Binar menjadi kesal dan meletakan sendoknnya dengan kasar ke piring hingga menimbulkan suara dentingan yang cukup keras.
"Mas, tenang dulu. Lagipula apa yang dikatakan Rezvan ada benannya, mungkin dia memiliki sesuatu yang ingin dia lakukan di masa depan," sahut Kirana dengan sangat lembut, dia ingin sekali menengahi pertengkaran ini.
"Aku sudah sarapan Ayah. Aku akan berangkat ke kampus sekarang." Rezvan bangun.
"Kau akan pergi ke kampus bareng kakakmu," ujar Binar lagi yang terus bersikap tegas pada anaknnya.
"HA!" Rezvan langsung menganga terkejut, tatapanya beralih kearah Nala yang hanya diam dan makan, Nala benar-benar menunjukan sikap tidak tahuannya bahkan seperti bersikap tidak peduli.
"Aku akan berangkat besama Dirga seperti biasa! Apa yang dimaksud kakak? Semua hanya omong kosong. Ini semua yang ayah mau bukan, bahkan Ayah juga menghukum bunda di depan dewan tanpa ada rasa penyesalan dan malah menikah lagi dengan wanita tua ini." Rezvan melangkahkan kakinya pergi mengabaikan Ayahnnya yang terus memanggil-manggil namanya.
"Dasar anak itu. Dia benar-benar pembangkang seperti ibunya!" Dengus Rezvan sambil kembali duduk dan mencoba tenang.

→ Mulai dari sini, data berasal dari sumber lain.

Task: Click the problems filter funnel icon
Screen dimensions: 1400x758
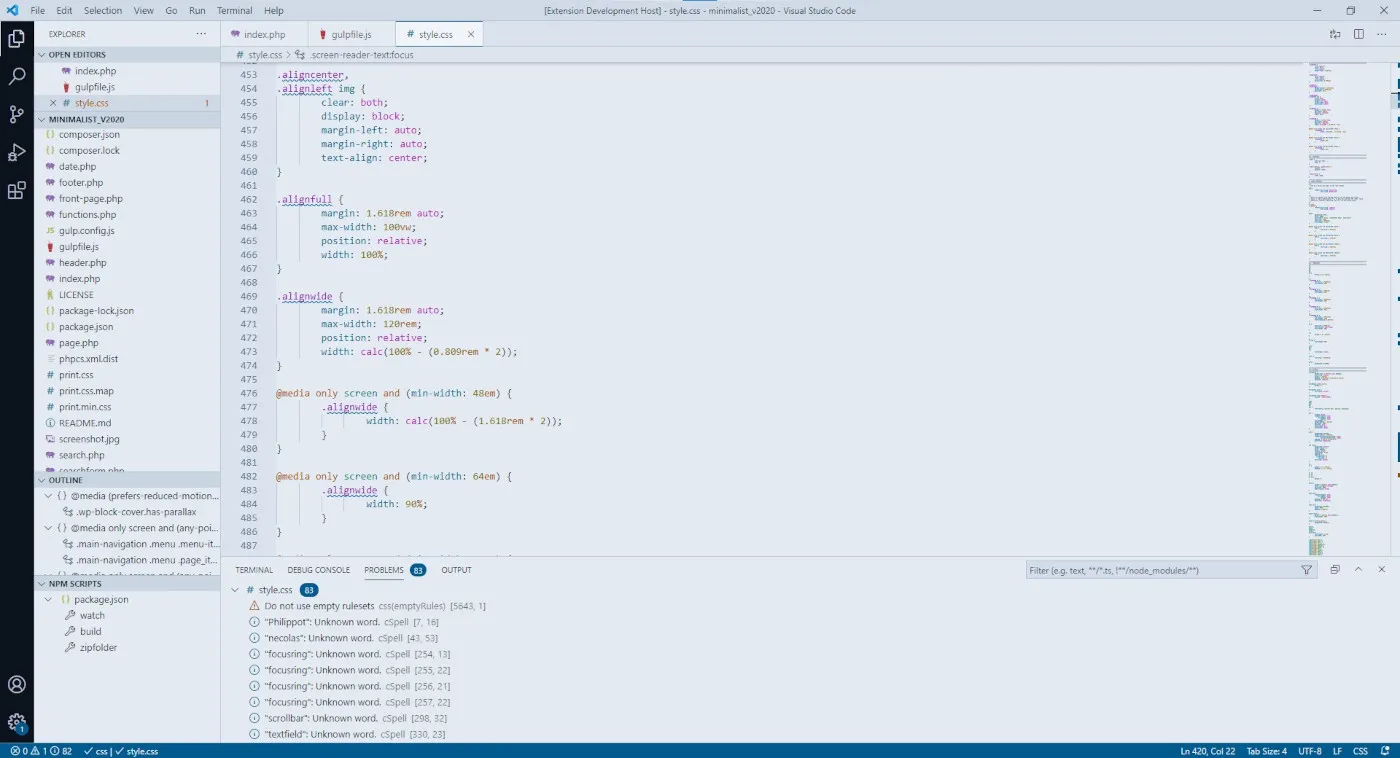Action: [x=1306, y=570]
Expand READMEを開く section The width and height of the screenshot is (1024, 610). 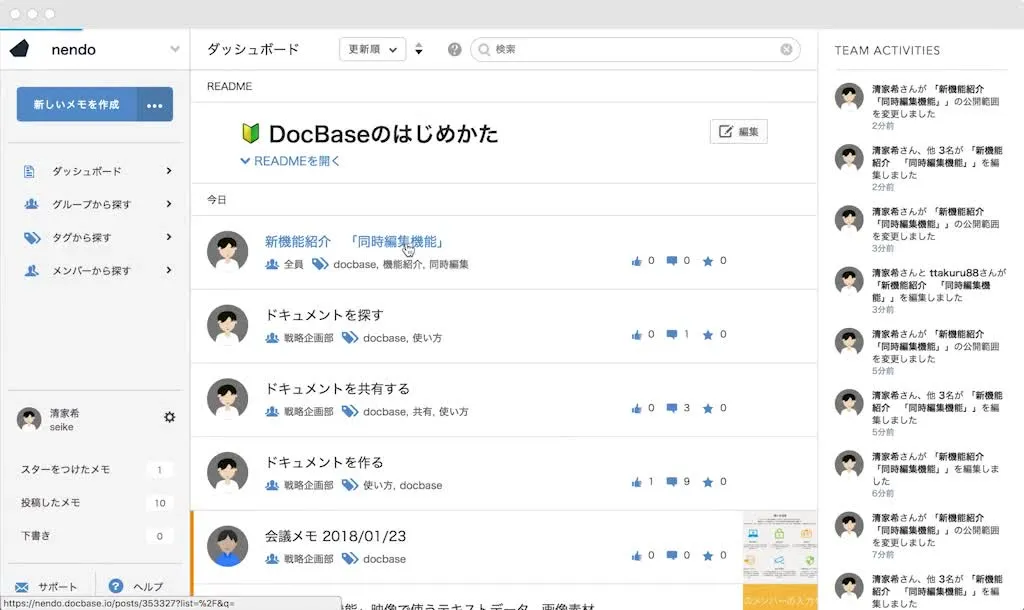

"Mass, tenang dulu. Lagian ini mungkin umur-umurnya Rezvan memberontak, jadi jangan terlalu keras." Kirana beralih duduk di sebelah suaminya dan memberikan suaminya itu segelas air untuk tenang.
"Gila, kekanak-kanakan banget sih. Padahal taun ini dia masuk kuliah kan. Dia bukan anak SMP juga," Dengus Nala dengan nada yang begitu kecil, Nala jadi ikut-ikutan kesal dengan sikap Rezvan barusan.
Nala pergi ke kampusnya diantarkan supir, Nala masih merasa asing dengan kemewahan yang dia dapatkan. Dia hanya berusaha tetap bersikap seperti dirinya yang dulu.
"Pak, nanti enggak usah dijemput yah. Aku bakal pulang pake taksi aja," ujar Nala dengan sangat perlahan.
"Lho, kenapa Non? Biar saja jemput saja, sudah kewajiban saya jemput anggota keluarga." Balas supir tersebut yang miliki umur 50 tahunan.
Nala terdiam dan bingung karena tidak bisa menolak.
"Yaudah nanti Nala telfon pak kalau Nala mau pulang," ujar Nala.
"Yaudah, hati-hati Non." Supir itu tersenyum dan pergi.
Nala menghela nafasnya lega, bukan tanpa sebab dia ingin pulang sendiri, tetapi karena yang sebenarnya adalah Nala pergi bukan untuk kuliah tetapi dia harus melakukan kerja paruh waktu di kafe milik seniornya hari ini, Nala tau sendiri keluarga barunya yang kaya itu tidak mungkin mengizinkannya untuk bekerja.
Nala menunggu seniornya di depan gerbang kampusnya.
Beberapa saat kemudian seorang pria yang menggunakan helm dan jaket datang dengan motor ninja yang ia tunggangi.
"Tumben di depan kampus, padahal hari ini kamu enggak ada kelas kan?" Tanya seniornya itu sambil memberikan Nala helm.
"Iya, engga ada kelas sih. tapi enggak papa kok." Dengan cepat Nala naik ke belakang seniornya yang bernama gibran itu, dia dalah mahasiswa ekonomi semeseter 5.
Mereka sampai di cafe milik Gibran.
Dengan penuh semangat Nala segera memakai seragamnnya dan membantu gibran merapihkan bahkan mngelap meja.
Saluran tv kartun beralih mengulik berita yang mengumumkn hilangnnya wanita secara misterius dikotanya, Nala terdiam memandangi Tv.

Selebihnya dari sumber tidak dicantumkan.